[What you are asked to do] What is needed is an exact copy of the entries below, from the line that contains "Viewport: 375px width, 211px" through the final line, both included, and nothing else.

[Information supplied]
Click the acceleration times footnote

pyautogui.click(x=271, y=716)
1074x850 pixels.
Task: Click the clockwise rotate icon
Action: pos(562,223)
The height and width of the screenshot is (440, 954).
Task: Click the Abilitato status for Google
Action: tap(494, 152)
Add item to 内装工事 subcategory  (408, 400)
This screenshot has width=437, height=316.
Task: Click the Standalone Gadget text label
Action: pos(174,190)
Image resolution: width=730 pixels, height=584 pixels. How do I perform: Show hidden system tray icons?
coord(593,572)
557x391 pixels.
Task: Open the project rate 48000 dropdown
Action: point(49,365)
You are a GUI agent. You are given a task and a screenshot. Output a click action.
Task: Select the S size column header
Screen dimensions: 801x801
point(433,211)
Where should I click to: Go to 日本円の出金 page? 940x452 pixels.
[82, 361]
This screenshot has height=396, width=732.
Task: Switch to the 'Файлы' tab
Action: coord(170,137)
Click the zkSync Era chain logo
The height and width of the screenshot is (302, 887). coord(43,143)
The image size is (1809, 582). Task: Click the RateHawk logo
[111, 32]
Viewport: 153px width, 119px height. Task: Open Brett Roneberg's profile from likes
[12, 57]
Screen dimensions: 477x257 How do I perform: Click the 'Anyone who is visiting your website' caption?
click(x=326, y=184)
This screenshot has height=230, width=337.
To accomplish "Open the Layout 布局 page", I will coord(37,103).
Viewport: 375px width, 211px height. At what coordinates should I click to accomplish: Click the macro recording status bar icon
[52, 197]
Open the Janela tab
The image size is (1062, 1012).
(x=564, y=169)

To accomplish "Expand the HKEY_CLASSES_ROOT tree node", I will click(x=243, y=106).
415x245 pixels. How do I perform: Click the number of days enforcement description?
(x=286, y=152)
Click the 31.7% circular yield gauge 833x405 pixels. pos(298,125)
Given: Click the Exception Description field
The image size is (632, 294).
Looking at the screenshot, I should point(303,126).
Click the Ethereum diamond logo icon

[Final answer]
Viewport: 375px width, 211px height. At what coordinates should I click to accomplish: Click the macro recording status bar icon
[52, 197]
Open the Janela tab
The image size is (1062, 1012).
(x=564, y=169)

To accomplish "Expand the HKEY_CLASSES_ROOT tree node", I will click(x=243, y=106).
415x245 pixels. How do I perform: Click the number of days enforcement description?
(x=286, y=152)
Click the 31.7% circular yield gauge 833x405 pixels. pos(298,125)
Given: Click the Exception Description field
The image size is (632, 294).
Looking at the screenshot, I should point(303,126).
Click the Ethereum diamond logo icon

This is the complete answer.